Unfortunately, it is far too often used incorrectly. Let’s look at each word.

Eternal does not mean the afterlife. Eternal certainly includes the afterlife – in fact, it literally means age-long, unending, everlasting time – but that means a kind of time that has no beginning either! Not just no ending, but no beginning. It’s a timeless time. To be eternal absolutely does NOT mean that when you die you start living forever in a new way. Well, ok, I guess it does in a way but that’s such a tiny fraction of the concept.

Eternal time stands in direct opposition to ordinary, brief, workaday, temporary, limited, fleeting, counting the days until you retire (or the hours until the sermon’s over) time.

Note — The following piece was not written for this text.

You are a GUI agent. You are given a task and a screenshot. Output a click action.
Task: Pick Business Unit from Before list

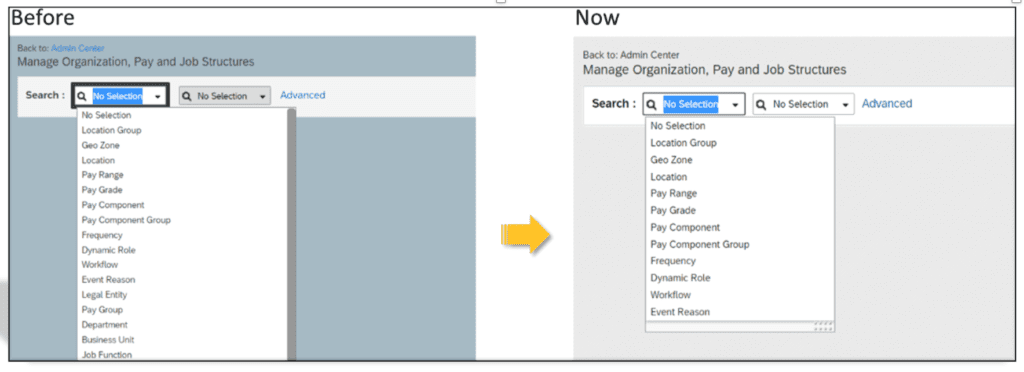pyautogui.click(x=108, y=340)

We’ve talked before about the difference between the Greek words chronos which is measureable clock time and kairos which is a special holy moment in time. Now this is another kind of time – it’s called aiónios which is about the quality or character of the time. It’s eternal time which has no beginning and no end, and in which every moment is connected to every other, and in which God’s Presence is sensed and savoured more fully because it functions in deeper ways than limited clock time is experienced.

Maybe this will help: in English we say “love” but in Greek they have several different words for different aspects of love. Agape is the spiritual, God-centred love that is far deeper and higher than any of the other aspects of love.
So, aiónios (or eternal) is to time as agape is to love – God-centred, holy, on a whole other plane of experience.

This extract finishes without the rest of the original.